BEGIN Data records
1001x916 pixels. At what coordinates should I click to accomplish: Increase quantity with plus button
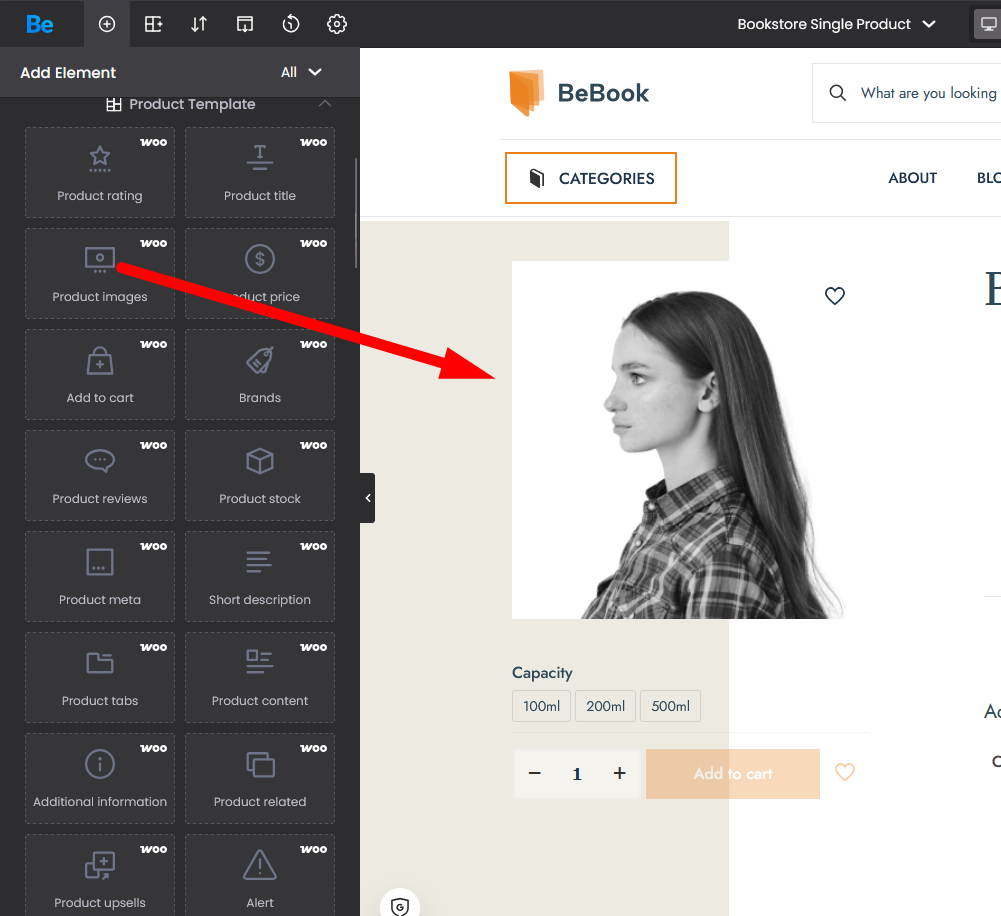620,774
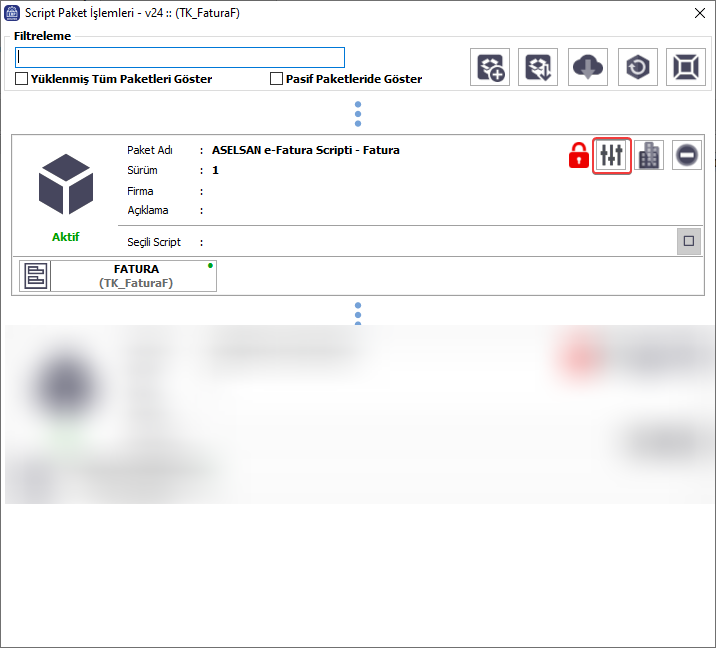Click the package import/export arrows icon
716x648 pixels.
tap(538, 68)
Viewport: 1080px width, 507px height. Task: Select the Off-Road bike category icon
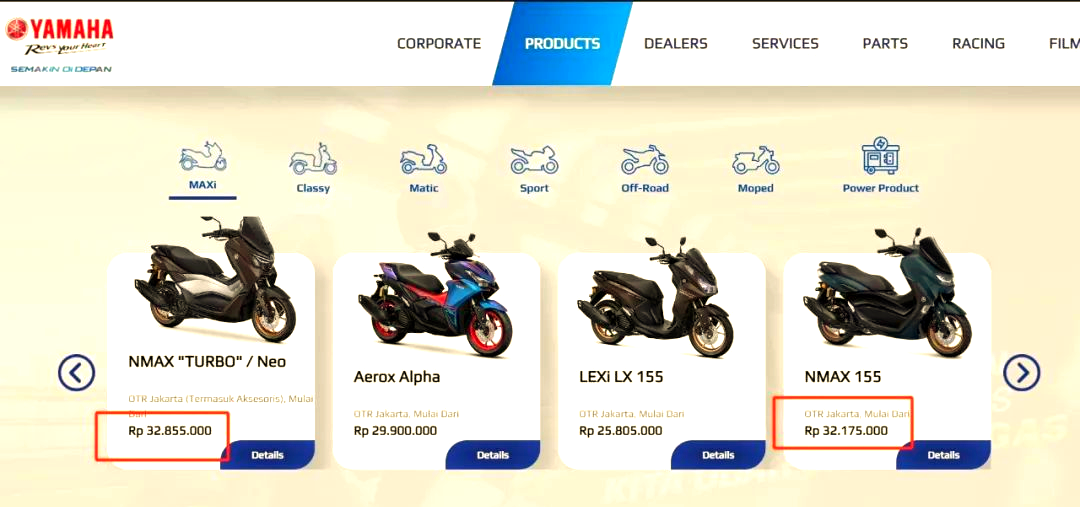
END Data records
Task directions
In all of the records above, swap "button" for "control" and give the lines again with nothing else changed. Leave the pictures out of your answer.

Exercise solution
1001x916 pixels. At what coordinates should I click to accomplish: Increase quantity with plus control
620,774
Click the package import/export arrows icon
716x648 pixels.
tap(538, 68)
Viewport: 1080px width, 507px height. Task: Select the Off-Road bike category icon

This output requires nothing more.